Data Science (CSCI 39542) Project

Overview

This project is an attempt to raise awareness of the crimes in NYC. I want to display the data on a map to identify any hotspots for crimes or identify any trends. Also, whether COVID increases the number of crimes in NYC. Since COVID, there has been an abundant amount of shocking hate crimes and it has affected me on a personal level. I want to contribute in some way to help the community.

Data

NYC OpenData: NYPD Complaint Data is a dataset of every arrest in NYC ranging from misdemeanor, larceny, to different violation crimes. It includes columns like BORO_NM (the types of borough) which is important to create the bar graph and choropleth maps. CMPLNT_FR_DT (the exact date of the occuring crime) is needed to make the line graphs. The longitude and latitude columns to make the folium maps.

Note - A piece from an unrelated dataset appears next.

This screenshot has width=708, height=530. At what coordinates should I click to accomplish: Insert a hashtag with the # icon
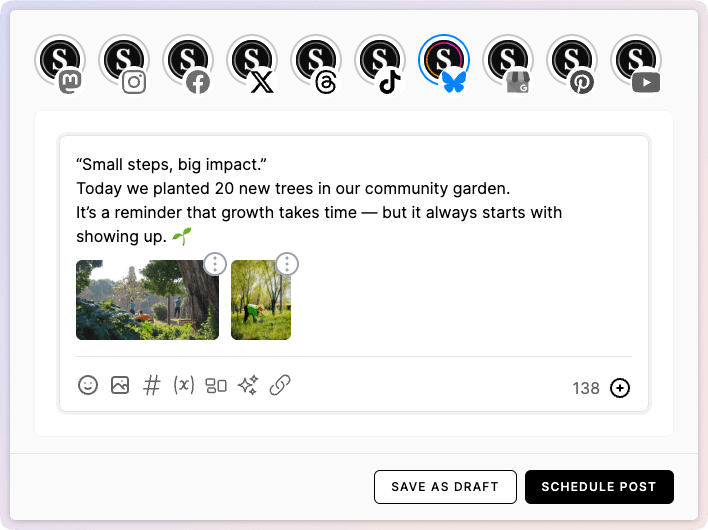152,385
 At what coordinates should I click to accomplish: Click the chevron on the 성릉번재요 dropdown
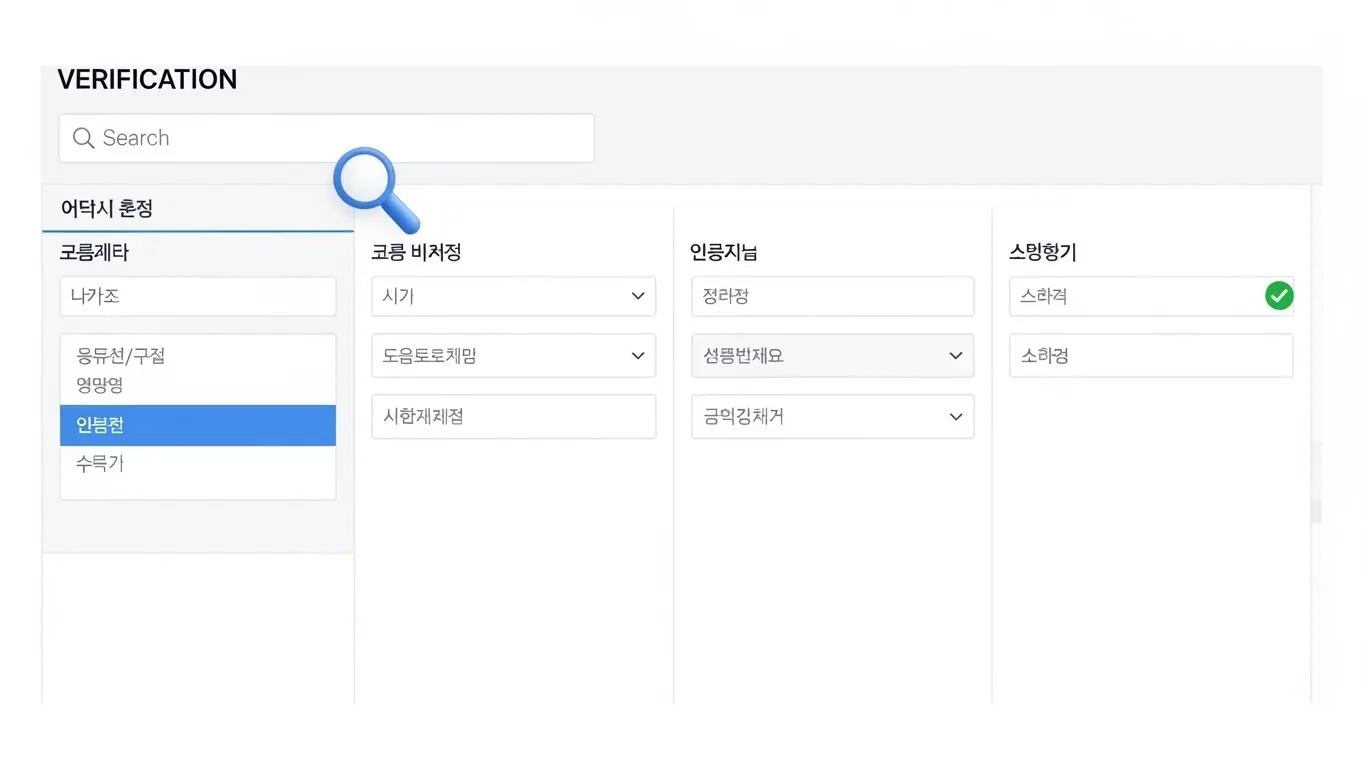click(957, 356)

NYC OpenData: Borough Boundaries was used to get the geographical features of the boroughs to make the choropleth maps.

Techniques

PandaSQL to filter the dataset to get the desired columns
Matplotlib.pyplot to create the bar graphs and line graphs
Plotly Express and GeoJSON to make the choropleth maps
Folium library to make the maps with markers
Output the choropleth and folium maps as .html so it can be displayed using HTML Iframes making it interactive

Using PandaSQL to get the desired columns and save it as a .csv file


                        import pandas as pd
                        import pandasql as psql

                        df = pd.read_csv('NYPD_Complaint_Data_Current_Year_To_Date_.csv')
                        # Using pandasql to pick out the desire columns
                        newDF = psql.sqldf("""
                            SELECT BORO_NM, CMPLNT_FR_DT, LAW_CAT_CD, OFNS_DESC, X_COORD_CD, Y_COORD_CD, Lat_Lon
                            FROM df
                            ORDER BY CMPLNT_FR_DT ASC
                        """)

                        newDF.to_csv("Specific_Cols.csv", index = False)

fig1


                        import pandas as pd
                        import matplotlib.pyplot as plt

                        df = pd.read_csv('Specific_Cols.csv')
                        print(df['BORO_NM'].value_counts())
                        # Making Bar Graph of the Total # of Crimes from each Borough
                        print(df['BORO_NM'].value_counts().plot(kind = "bar"))
                        plt.xticks(rotation=0, horizontalalignment="center")
                        plt.title("Total Number of Crimes in each Borough from 2019 to 2021")
                        plt.xlabel("Borough", fontsize=12, labelpad=10)
                        plt.ylabel('Number of Crimes',fontsize=12, labelpad=10)
                        # Putting values above each bar of bar graph
                        boroNumsY = [91122, 79229, 69912, 67724, 13801]
                        for i in range(5):
                            plt.text(i, boroNumsY[i], boroNumsY[i], ha='center', va='bottom')
                        plt.show()

fig1


                        #GeoJSON: https://data.cityofnewyork.us/City-Government/Borough-Boundaries/tqmj-j8zm
                        import pandas as pd
                        import json
                        import plotly.express as px 

                        df = pd.read_csv('Specific_Cols.csv') 
                        #Making two columns, one is the borough name and the second is the count of crimes in each borough
                        newDF = pd.DataFrame()
                        newDF = df
                        newDF['CMPLNT_FR_DT'] = pd.to_datetime(newDF['CMPLNT_FR_DT'])

                        #Filtering only 2019
                        mask = (newDF['CMPLNT_FR_DT'] < '2020-1-1') 

                        newDF = newDF.loc[mask]
                        newDF = newDF['BORO_NM'].value_counts().reset_index()
                        newDF = newDF.rename({'index':'BORO_NM','BORO_NM':'Count'}, axis=1)
                        newDF['BORO_NM'] = newDF['BORO_NM'].str.title()

                        #Load geojson to get the geographical features of the boroughs 
                        nyBoro = json.load(open('Borough Boundaries.geojson', 'r'))

                        #See the id of each borough in geojson 
                        boro_id_map = {}
                        for feature in nyBoro['features']:
                            feature['id'] = feature['properties']['boro_code']
                            boro_id_map[feature['properties']['boro_name']] = feature['id']

                        #Getting the id number of each borough
                        newDF['id'] = newDF['BORO_NM'].apply(lambda x: boro_id_map[x])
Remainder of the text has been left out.